Pré-candidato ao Senado, Carlos aponta militarização como equívoco da gestão Jair Bolsonaro e promete mudança no modelo do irmão Flávio

Carlos Bolsonaro classificou a militarização do governo do pai como um dos maiores erros da gestão, destacando que a presença excessiva de militares em cargos civis gerou problemas institucionais e políticos.
Carlos Bolsonaro (PL-SC), pré-candidato ao Senado por Santa Catarina, não poupou críticas ao governo do pai, Jair Bolsonaro, ao reconhecer que a militarização foi um dos maiores equívocos da gestão. Em evento realizado em Timbó (SC), no dia 26 de junho, Carlos afirmou que “não tinha ninguém que ele conhecia que não fosse das Forças Armadas”, classificando essa estratégia como um acidente político decorrente da falta de estrutura por trás do ex-presidente.
Militarização: erro que expôs fragilidades do governo Bolsonaro
O aumento expressivo da presença militar em cargos civis do governo federal, especialmente nas áreas estratégicas de Saúde, Economia e Meio Ambiente, gerou críticas contundentes e desgaste institucional. Dados do Ipea apontam que, entre 2013 e 2021, o número de militares em posições comissionadas quase triplicou, passando de 370 para 1.085, com destaque para ministérios críticos à gestão Bolsonaro.

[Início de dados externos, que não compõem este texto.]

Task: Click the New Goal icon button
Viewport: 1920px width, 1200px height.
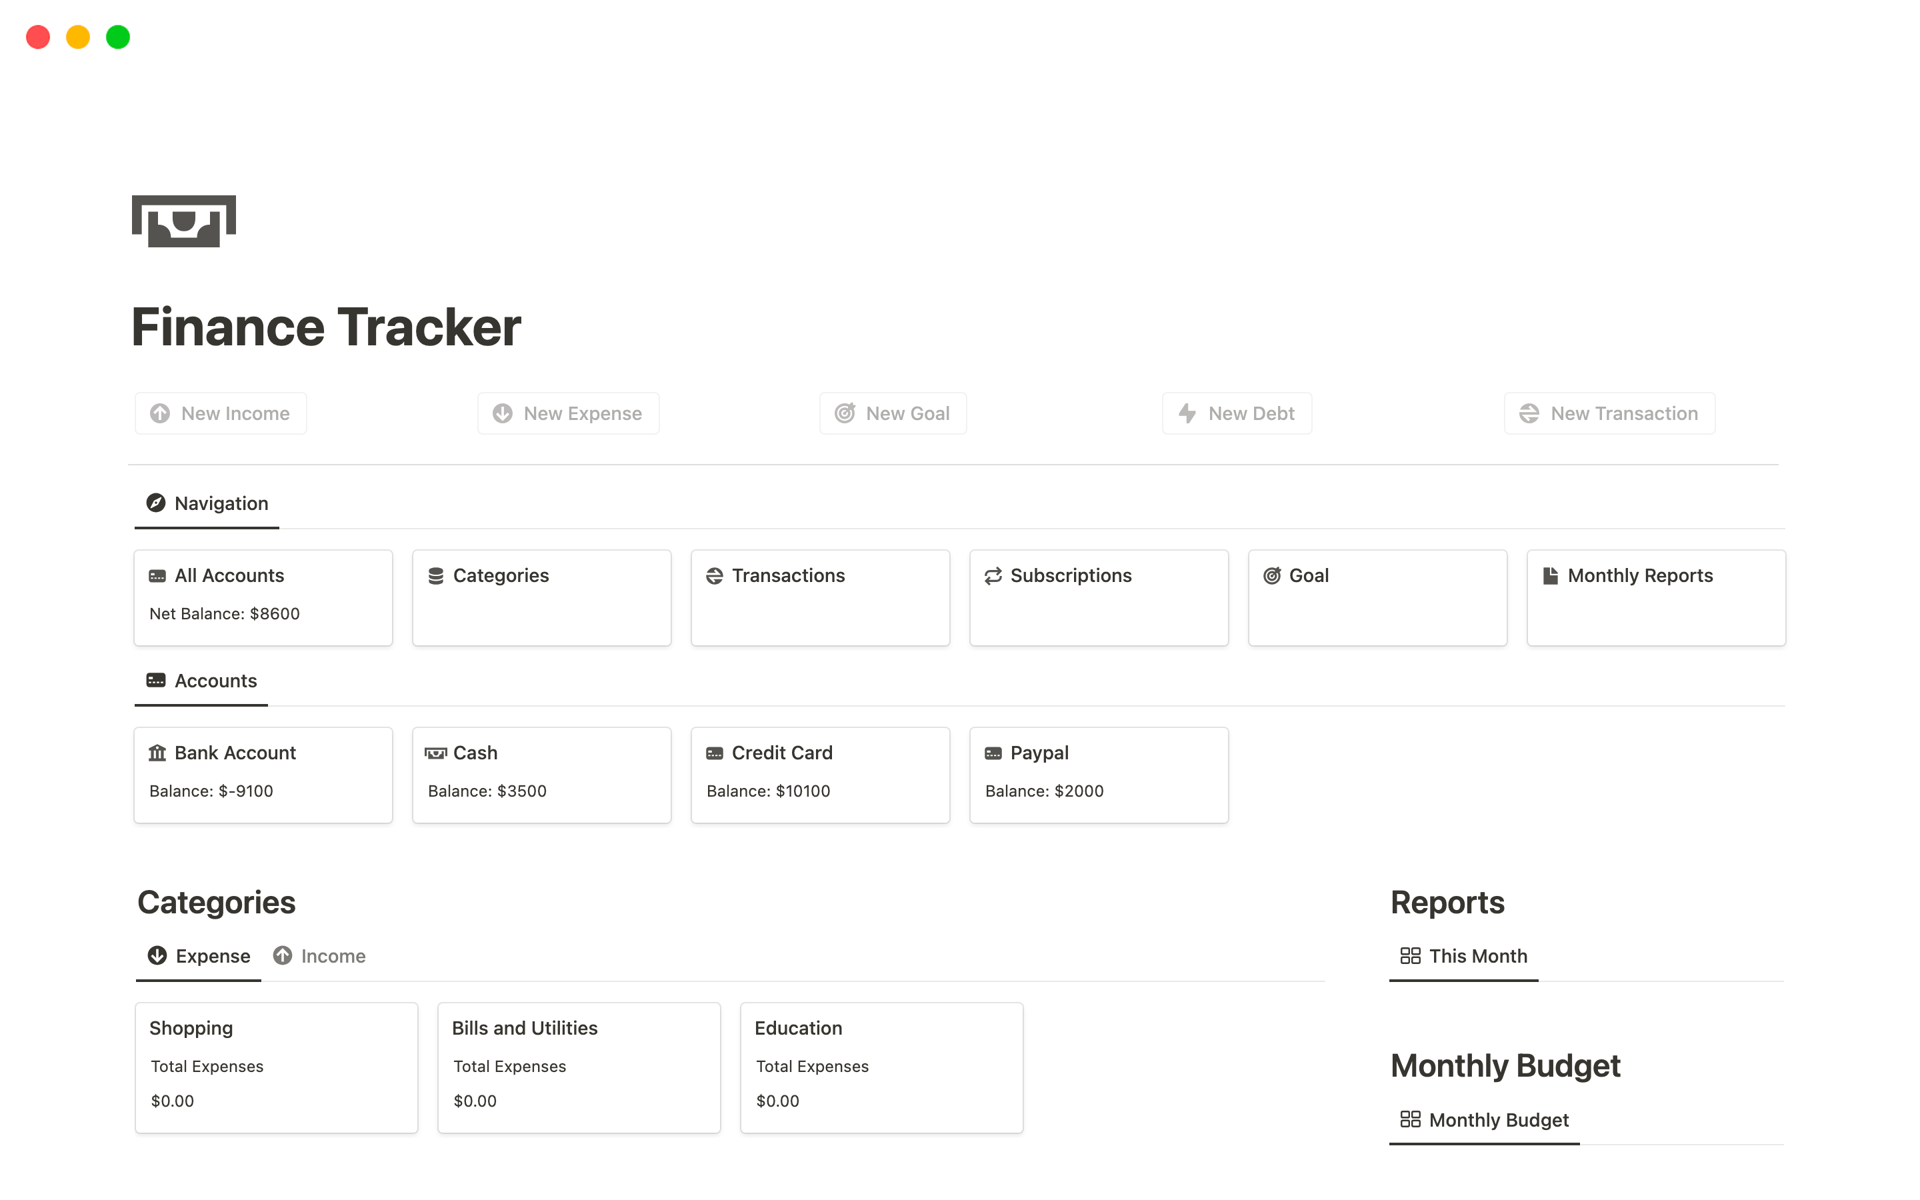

Carlos também deixou claro que o irmão, o senador e pré-candidato Flávio Bolsonaro (PL-RJ), não seguirá esse modelo. “Hoje eu tenho a certeza absoluta que o Flávio não fará essa militarização em torno de si, mas de pessoas realmente técnicas. Pessoas que entendem o movimento e não são positivistas como eram os militares”, afirmou.
Militarização sob fogo cruzado e impacto político
A crítica interna revela o desgaste crescente da estratégia que priorizou militares em cargos estratégicos, associada a erros de gestão e conflitos políticos. A presença de militares no Ministério da Economia saltou de 1 para 84 entre 2013 e 2021; na Saúde, sob comando do general Eduardo Pazuello durante a pandemia, subiu de 7 para 40; e no Meio Ambiente, de 1 para 21 militares, evidenciando o comprometimento técnico e a politização excessiva desses setores.
Essa reavaliação pública de Carlos Bolsonaro expõe fissuras internas na base bolsonarista e sugere tentativas de reposicionamento para a próxima disputa eleitoral, com foco em um discurso mais técnico e menos militarizado. A declaração também provoca reflexões sobre o impacto da militarização no desgaste político e institucional do governo Jair Bolsonaro.